VSPerfCmd and you!

I love writing fast code. There’s something so deeply satisfying about having something perform well that gives me a rush and I hope the same is true for you, my little smuglords-in-training. Performance will probably continue to be a major theme for a lot of my posts here, so if you at all interested in going fast, please read on. If you like your code shitty and slow, well, I guess go find another article, or eat paste or whatever it is you do, but you should probably read on. Who knows, you might come across some student beauticians who aren’t used to geniuses, you might impress them! Plus, making something fast teaches you how to take advantage of all the resources you’ve got available, and there are plenty of useful things you can learn during that process.

The free lunch is over

In case you didn’t know it by now, you don’t get exponential software speed for free anymore. You can’t just rely on better hardware to make your code run faster. Sorry, your job just got harder. Writing performant code now requires a little something extra during your development cycle, namely, profiling to find your hot-spots. Maybe it’s I/O related, or your CPU isn’t taking advantage of cache, or you have an opportunity to parallelize something, or make it asynchronous, or perhaps you’ve tried to apply parallelism and now you’ve got some kind of thread synchronization happening around a shared lock causing your application to hang. In all of these scenarios (and many more) profiling tools can be invaluable in determining the root cause of the performance loss.

If possible, this should be done early on in the life of the application to establish ongoing metrics, but even for large-scale existing systems it can help to profile your application when debugging to get a general sense of what the performance characteristics of the app are, and whether or not you’ve accidentally introduced a feature which hurts performance.

Performance testing in development.

This is by far the best possible way to do performance testing. You can isolate testing behavior more reliably, and you get the immediate feedback if you correct the bottleneck, and may find that this uncovers other bottlenecks that need fixing also. There are of course plenty of tutorials on MSDN about how to use the performance wizard, here let me google that for you, but if there is one thing my internal smug-sense won’t allow me to do, it’s use a GUI when there is a perfectly good Command line interface available.

Show me the code already! Save your pathetic prose for someone who cares!

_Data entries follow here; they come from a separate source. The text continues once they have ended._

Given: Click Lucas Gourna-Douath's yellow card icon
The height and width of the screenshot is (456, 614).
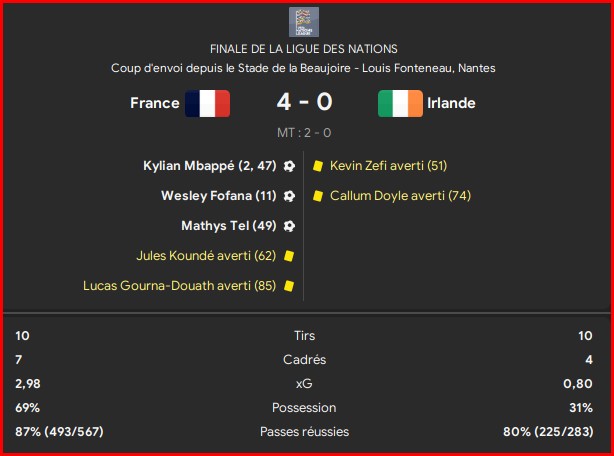Looking at the screenshot, I should (289, 286).
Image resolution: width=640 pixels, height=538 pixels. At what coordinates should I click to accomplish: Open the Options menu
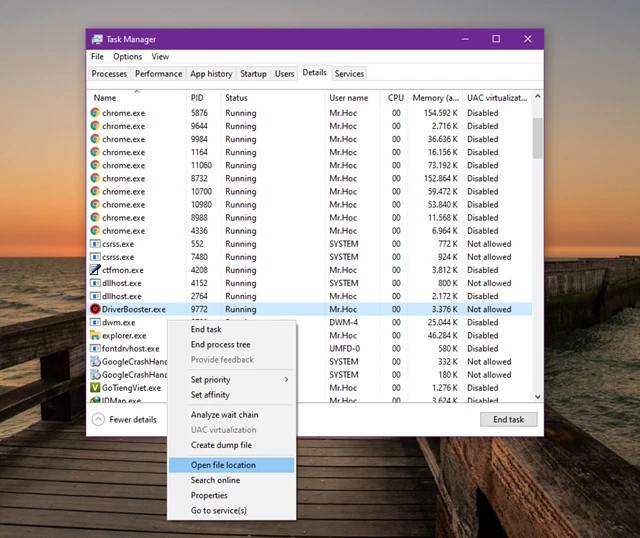[x=127, y=57]
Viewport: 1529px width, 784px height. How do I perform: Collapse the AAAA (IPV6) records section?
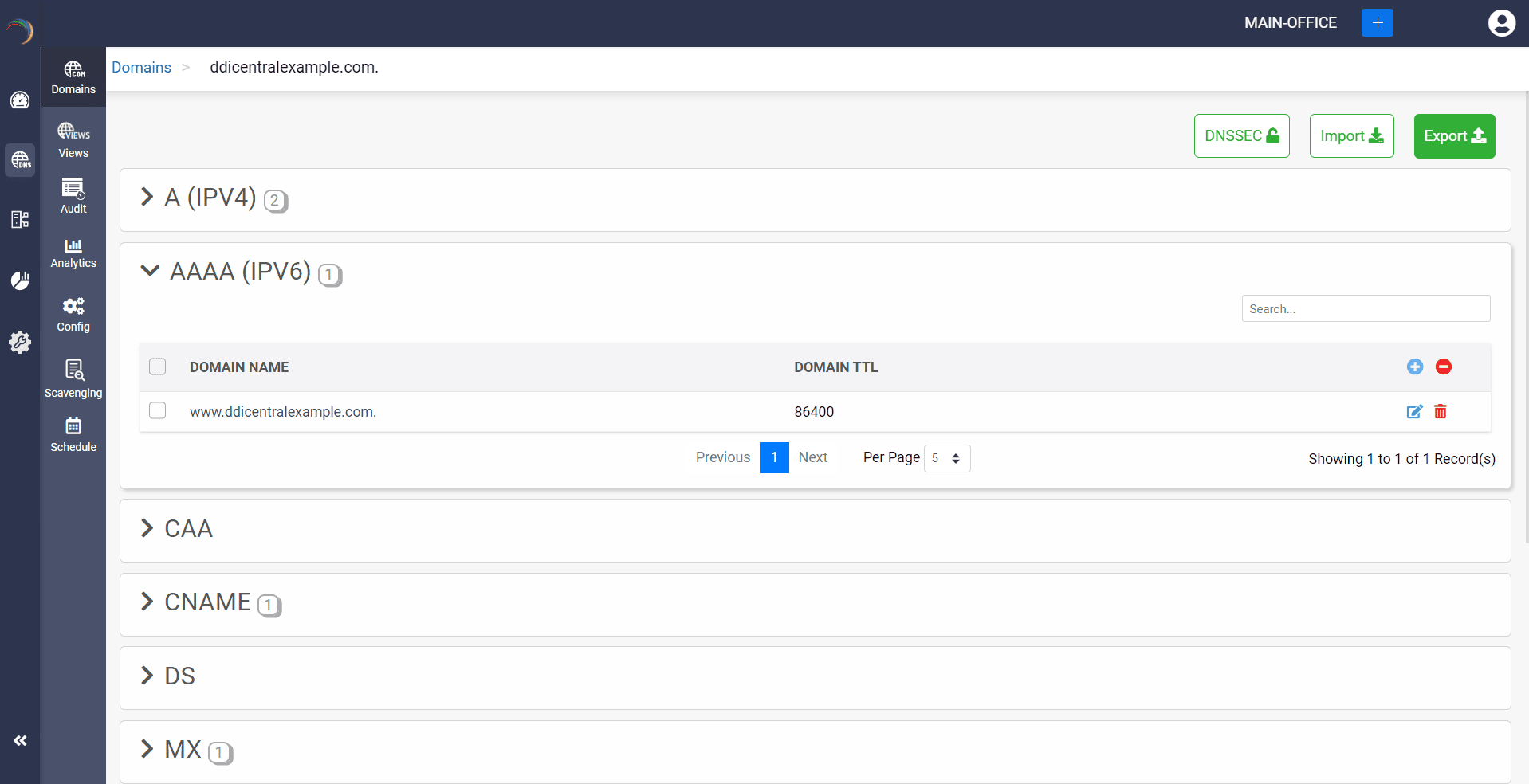(239, 272)
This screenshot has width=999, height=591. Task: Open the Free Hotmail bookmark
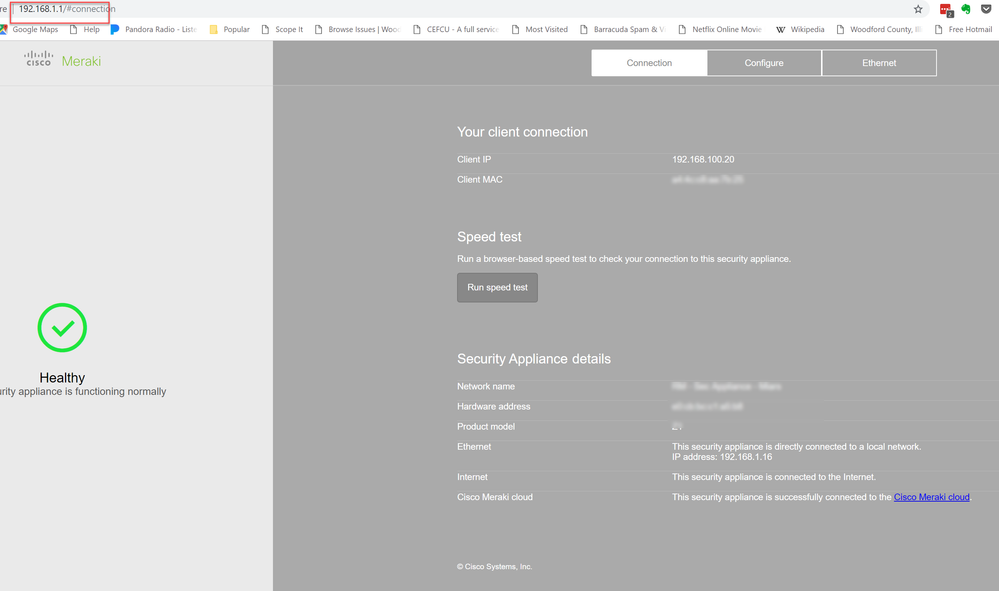[x=964, y=30]
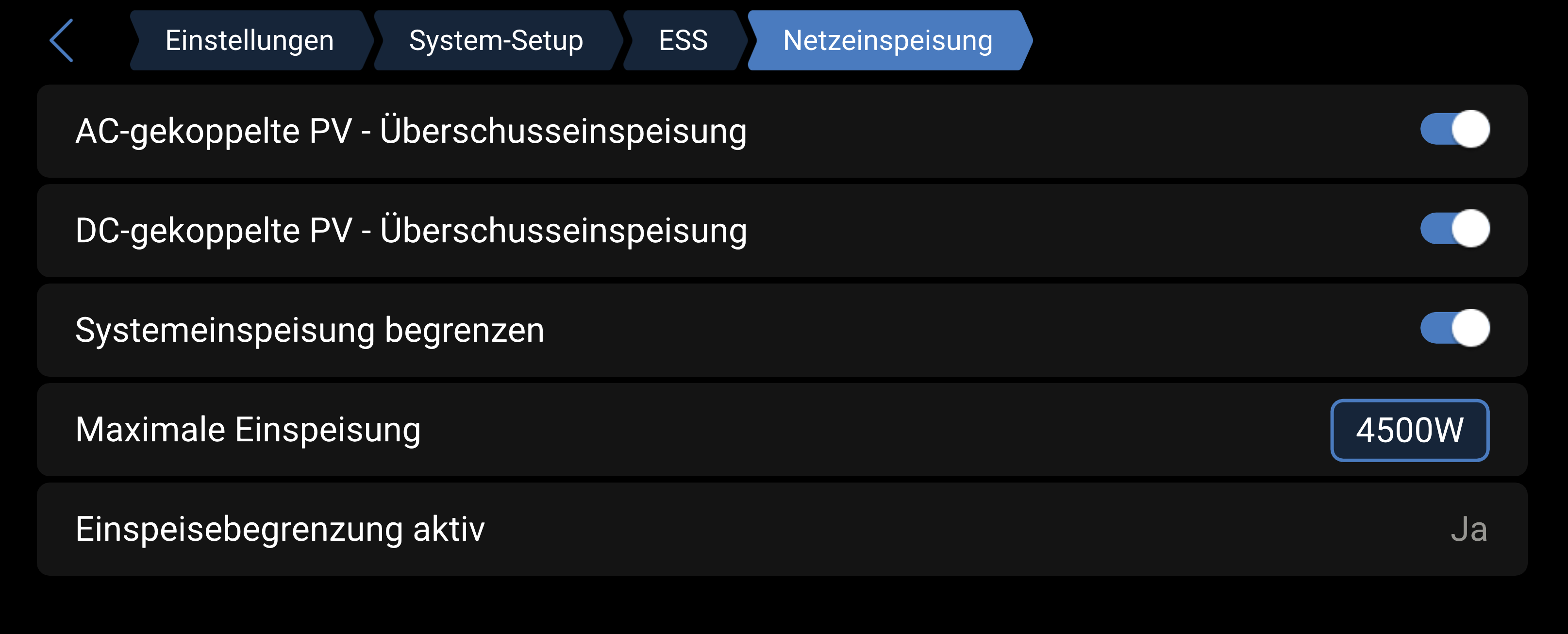Turn off DC-gekoppelte PV Überschusseinspeisung switch
Image resolution: width=1568 pixels, height=634 pixels.
tap(1455, 229)
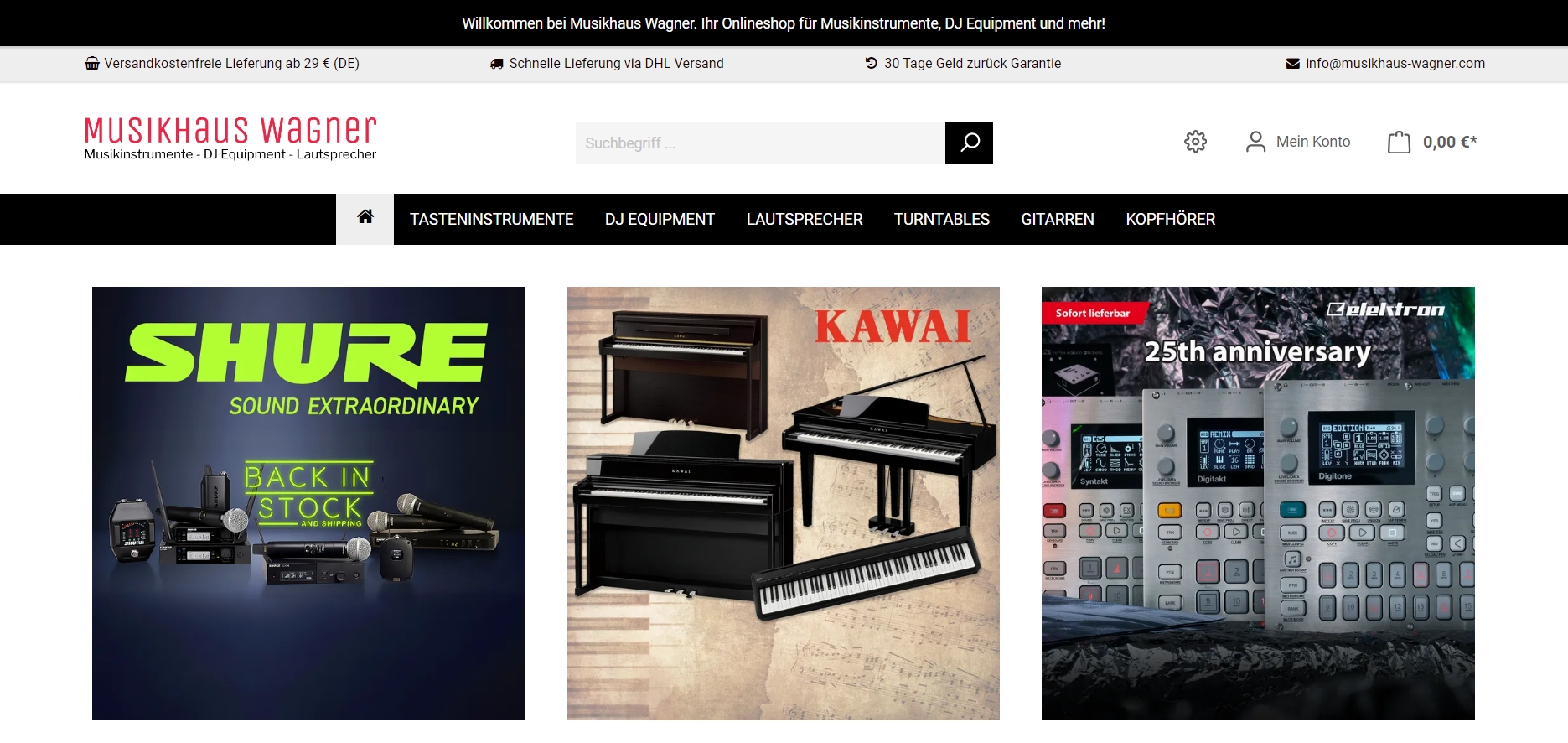Go to the Turntables category
Viewport: 1568px width, 743px height.
coord(942,219)
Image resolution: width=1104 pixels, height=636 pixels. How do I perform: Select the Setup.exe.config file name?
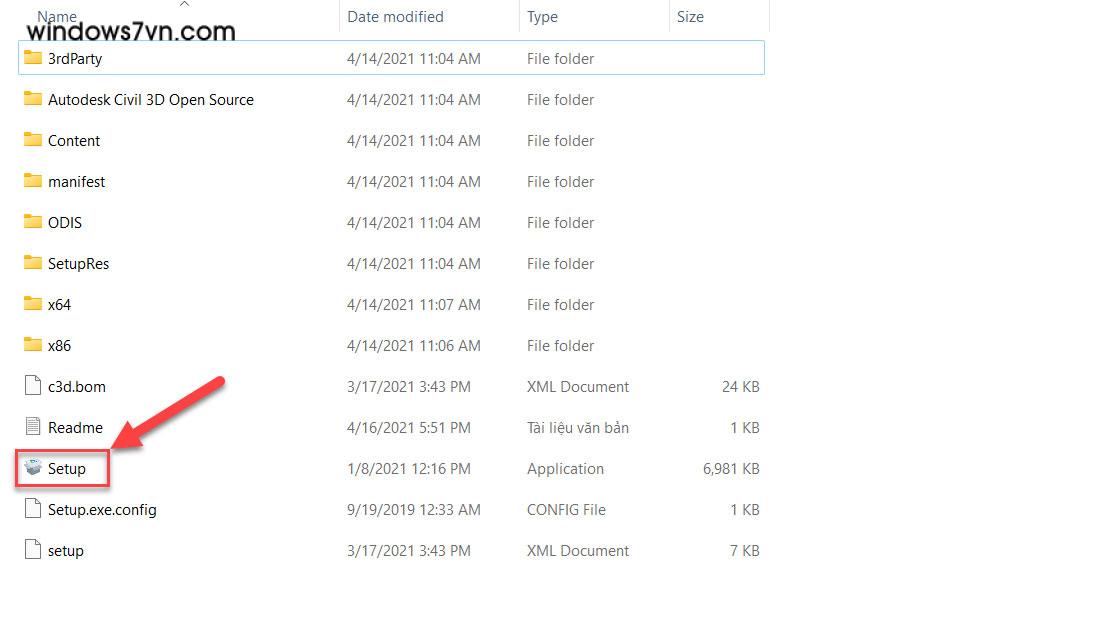click(102, 509)
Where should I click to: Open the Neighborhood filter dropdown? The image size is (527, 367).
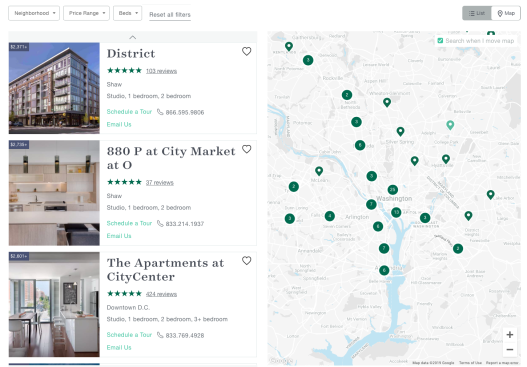coord(34,13)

Here I’m using powershell to help me automate the repetitive bits of instrumenting and running the profiler. Sampling is good, but if you really want to go deep, I find that just instrumenting the assembly from the start is the best approach. I would highly recommend adding this to your powershell profile for ease of use. This assumes that sn.exe is on your PATH.


function get-assemblies([string] $path, [regex] $expr) {
	# if you havin' regex problems I feel bad for you son
	# I got \d+ problems and matching text ain't one.
	dir $path | where { $expr.IsMatch($_.Name) } | select Name
}

function instrument-binaries ([string] $basePath, $assemblies) {
    $profilerPath = "C:\Program Files (x86)\Microsoft Visual Studio 10.0\Team Tools\Performance Tools"

    if (-not ($env:Path.Contains($profilerPath))) {
    	write-host "appending vs_profiler path to Path environment variable."
        $env:Path += (";" + $profilerPath);
    }

    push-location $basePath

    if (-not (test-path ( where.exe VsInstr.exe ))) {
        write-host "VsInstr.exe is not installed!"
    } else {
        $flag = "is a delay-signed or test-signed assembly"

        foreach ($instr in $assemblies) {
            $path = [System.IO.Path]::Combine($basePath, $instr);

            VsInstr.exe $path /ExcludeSmallFuncs

            $output = (sn.exe -v $path)
            $resign = (($output -match $flag).Count -gt 0)
                
            if ($resign) {
                write-host $instr needs to be resigned...
                # assuming your keyfile is in the project root.
                # adjust accordingly
                sn.exe -Ra "$path" ..\..\your-keyfile-here.snk
            }
        }
    }

    pop-location
}

Invoking the script then might look like this (and could itself be another script in your profile):


$path = "c:\dev\product\bin\debug"
$assemblies = get-assemblies $path "MyCompany.*\.dll"
instrument-assmblies $path $assemblies

That’s it. Your assemblies are now ready to be poked and prodded by the profiler. Let’s see what that might look like.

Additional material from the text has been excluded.